E descobrimos que amor bom é amor recíproco. Um amor sob medida que é do nosso tamanho, e nos cabe enfim. E paramos de sonhar de olhos abertos, desejando quem não nos deseja, almejando o que não é possível alcançar, tendo esperanças em migalhas que jamais irão se concretizar.

Aprendemos enfim que prestar atenção é de grande valia para os assuntos do coração. E que reconhecer o amor só se aprende com o tempo. Dando o devido merecimento ao que deve ser reverenciado, e deixando de lado o que não nos serve de bom grado.



LIVRO NOVO



Fabíola Simões é dentista, mãe, influenciadora digital, youtuber e escritora – não necessariamente nessa ordem. Tem 4 livros publicados; um canal no Youtube onde dá dicas de filmes, séries e livros; e esse site, onde, juntamente com outros colunistas, publica textos semanalmente. Casada e mãe de um adolescente, trabalha há mais de 20 anos como Endodontista num Centro de Saúde em Campinas e, nas horas vagas, gosta de maratonar séries (Sex and the City, Gilmore Girls e The Office estão entre suas preferidas); beber vinho tinto; ler um bom livro e estar entre as pessoas que ama.

12 COMENTÁRIOS

  1. Fabíola, seu texto me emocionou.
    Tenho apenas 23 anos e terminei em Abril um namoro de quase 5 anos. Sinto que ainda estou jovem demais para reconhecer de forma tão linda o amor recíproco. Ainda preciso viver muito. Mas com certeza vou levar isso comigo, e a partir de agora observar com mais calma todos os meus relacionamentos.
    Gratidão pelas palavras e ensinamentos.
    Beijos!

  2. Gosto deste verso de nosso poeta maior, que nos remete à tristeza de permanecer em um relacionamento não desejado; preso por outros milhões de motivos. Algo como usar sapatos apertados só porque são lindos, todos os cobiçam mas quem sofre a dor diária é o ser imaturo. Valeu!

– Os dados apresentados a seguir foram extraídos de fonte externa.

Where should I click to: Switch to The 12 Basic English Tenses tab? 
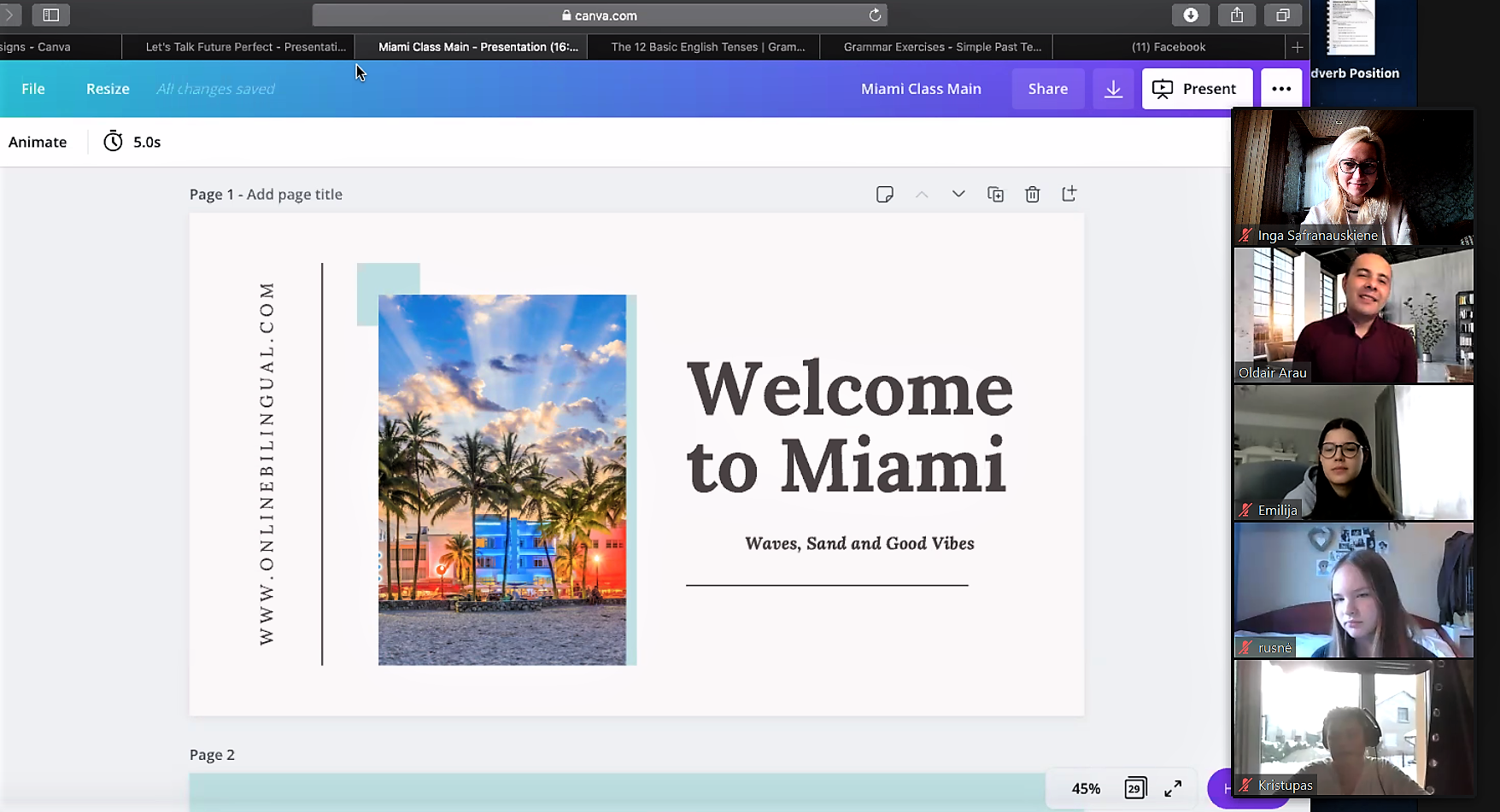[x=707, y=47]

  3. Você arrasou mais uma vez, Fabiola. Este texto novo invade-nos até o fundo da alma e nos faz entender a aceitação e a necessidade de se praticar a resiliência… Obrigado por esses momentos de pleno bem estar que nos proporciona através de suas palavras carregadas de verdades…

  4. Vc escreveu o que eu precisava ouvir. Estou em um relacionamento de 6 anos e cerca de 2 anos tenho me relacionado com um garoto de programa. Sim!!! Parece loucura, mas eu m apaixonei… Mas ele o tempo todo foi honesto comigo ao ponto de dizer que a nossa relação não tinha futuro. Insisti muitas vezes… Implorei por migalhas de amor, no entanto era notório em suas mensagens respondidas via celular sem a atenção que meus olhos foram cobertos pela névoa da paixão. Meu esposo de nada sabe, mas percebeu mudanças em meu comportamento, nas minhas agressividades em alguns momentos sem justificativa, nas minhas ausências e, mesmo assim não desistiu de mim. Manteve-se ao meu lado e me amando. Pensei em largar tudo e ficar com esse jovem rapaz que me proporcionava minutos de prazer e deixar aquele que me proporcionou anos de verdadeiro amor…. Fugir com aquele que me encantava em cada ato bem encenado, digno de Oscar, e esquecer aquele que ao meu lado, ajudou-me a superar obstáculos inimagináveis que vida nos impôs. A gente sabe o que é o certo é o que deve ser feito, mas não podemos ditar ao coração o que sentir. Estou agora, na cama, ao lado do meu esposo que dorme mas meu coração nas mãos daquele neste momento nada sente por mim…

  5. Nossa, que história! Obrigada por compartilhá-la comigo e por expôr tanta sensibilidade! Que você possa reconhecer o verdadeiro amor, e torço para que seja este que está ao seu lado, pense que você merece o melhor! Torço por vc, beijos!